MMS system in the data center: how we automated maintenance management

Imagine that you have a complete server room of engineering equipment: several dozen air conditioners, a bunch of DGUs and uninterruptibles. In order for the hardware to work as it should, you regularly check its performance and do not forget about prevention: conduct test runs, check the oil level, change parts. Even for one server room, you need to store a lot of information: a register of equipment, a list of consumables in stock, a schedule of preventive maintenance, as well as warranty documents, contracts with suppliers and contractors. 

Now multiply the number of rooms by ten. There were questions of logistics. In what warehouse what to store, so as not to run after every spare part? How to replenish stocks in time so that unscheduled repairs are not taken by surprise? If there is a lot of equipment, it is impossible to keep all the technical work in your head, but it is difficult on paper. This is where MMS, or maintenance management system, comes to the rescue. 

MMS system in the data center: how we automated maintenance management
In MMS, we draw up preventive and repair schedules, store instructions for engineers. Not all data centers have such a system, many consider it too expensive a solution. But in our experience we have found that it's not the tool that matters, it's the approach to work with information. We created the first system in Excel and gradually developed it into a software product. 

With alexdropp we decided to share our own MMS development experience. I will show how the system has evolved and how it has helped to implement the best maintenance practices. Alexey will tell how he inherited MMS, what has changed since then, and how the system makes life easier for engineers now. 

How we came to our own MMS

First there were folders. 8-10 years ago, information was stored in a fragmented form.

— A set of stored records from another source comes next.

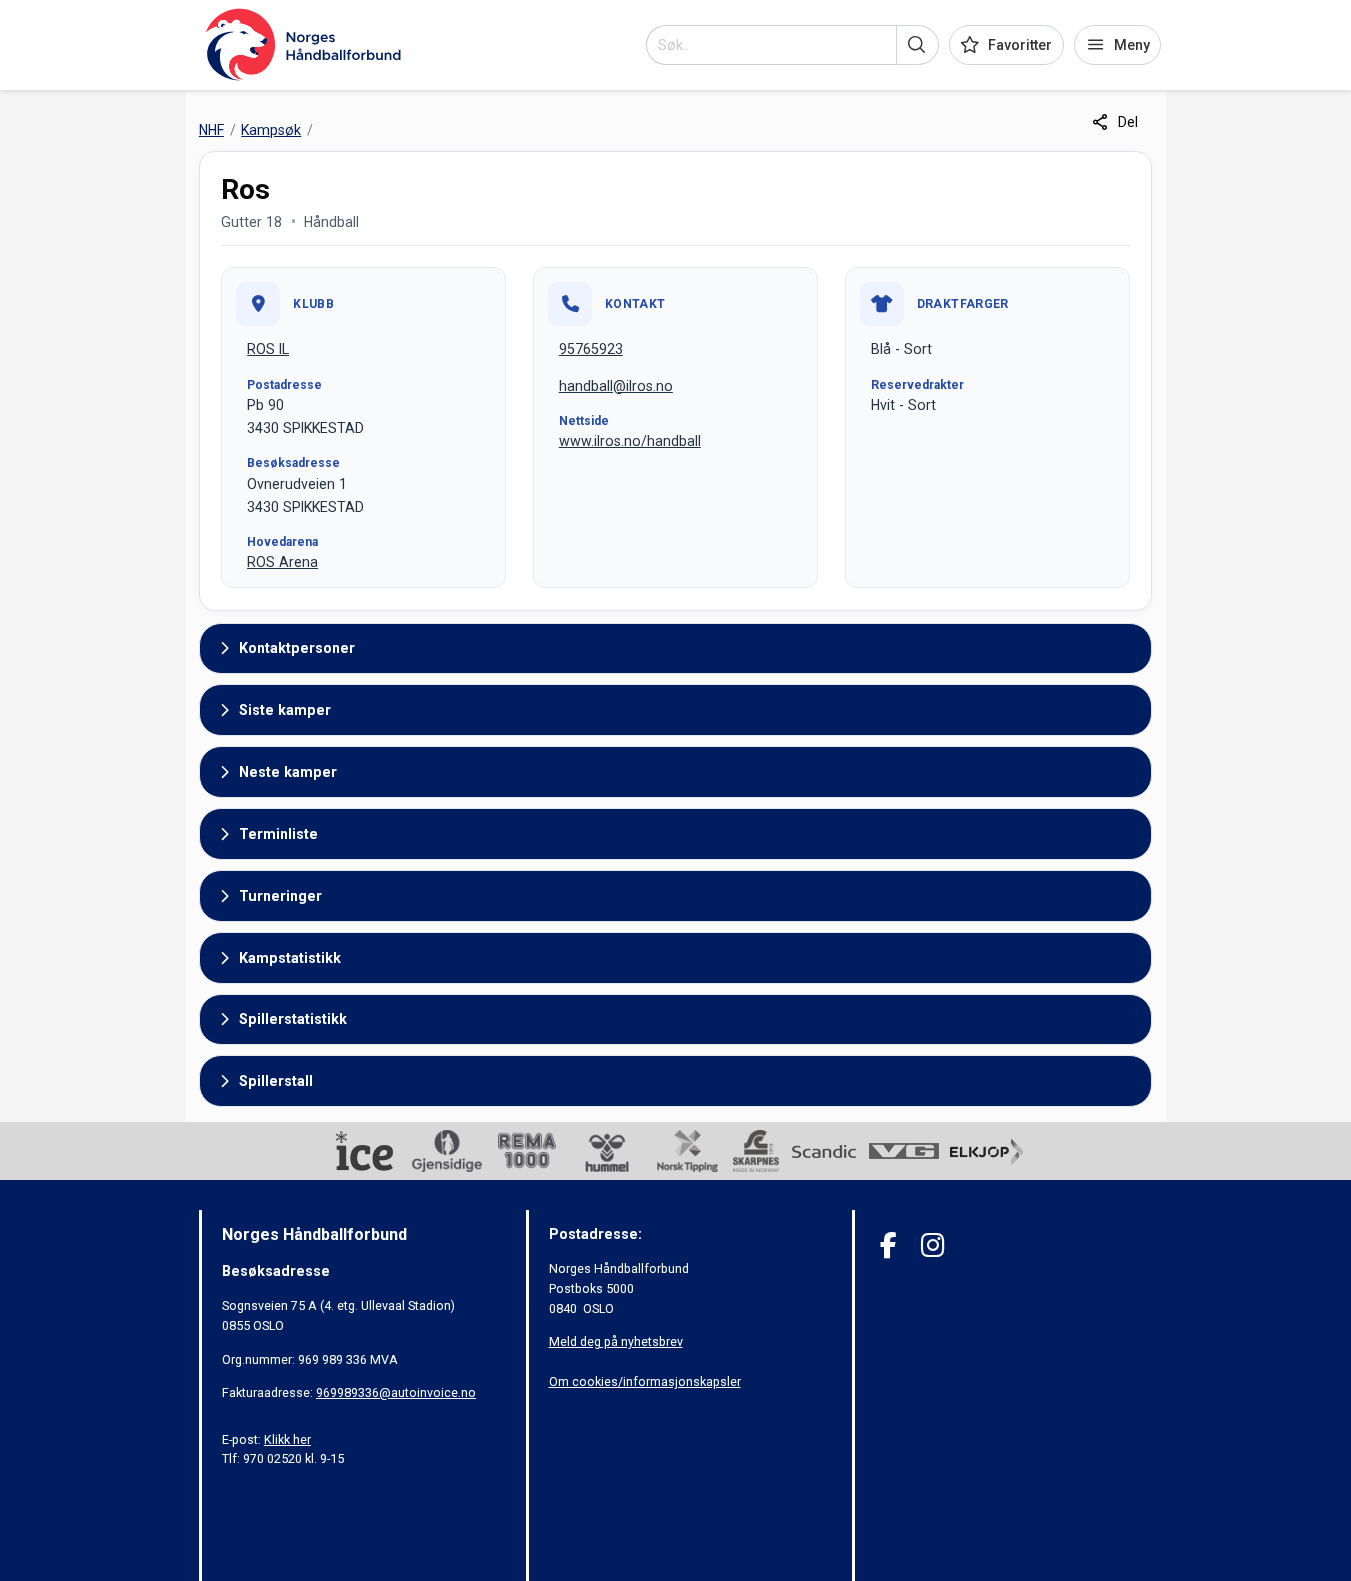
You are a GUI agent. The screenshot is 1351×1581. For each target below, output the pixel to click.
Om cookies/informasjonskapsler (645, 1381)
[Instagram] (932, 1245)
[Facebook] (888, 1245)
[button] (917, 45)
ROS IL (268, 349)
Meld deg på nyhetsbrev (616, 1341)
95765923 (591, 349)
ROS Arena (282, 562)
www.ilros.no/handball (630, 441)
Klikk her (287, 1439)
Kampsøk (271, 130)
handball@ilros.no (616, 386)
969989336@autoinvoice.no (396, 1392)
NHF (211, 130)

After maintenance, we signed certificates of completion, stored paper originals in archives, and scanned copies on network folders. In the same way, information about spare parts, tools and accessories was collected in folders broken down by equipment. You can live like this if you build a structure and access levels for these folders.
But then you have three problems: 

  • navigation: long time to switch between different folders. If you want to see repairs on specific equipment for several years, you will have to make a lot of clicks.
  • statistics: you won’t have it, and without it it’s hard to predict how quickly different equipment fails or how many spare parts to plan for next year.  
  • timeliness of the reaction: no one will remind you that the components are already running out and you need to order more. And it is not obvious that the same equipment fails not for the first time.  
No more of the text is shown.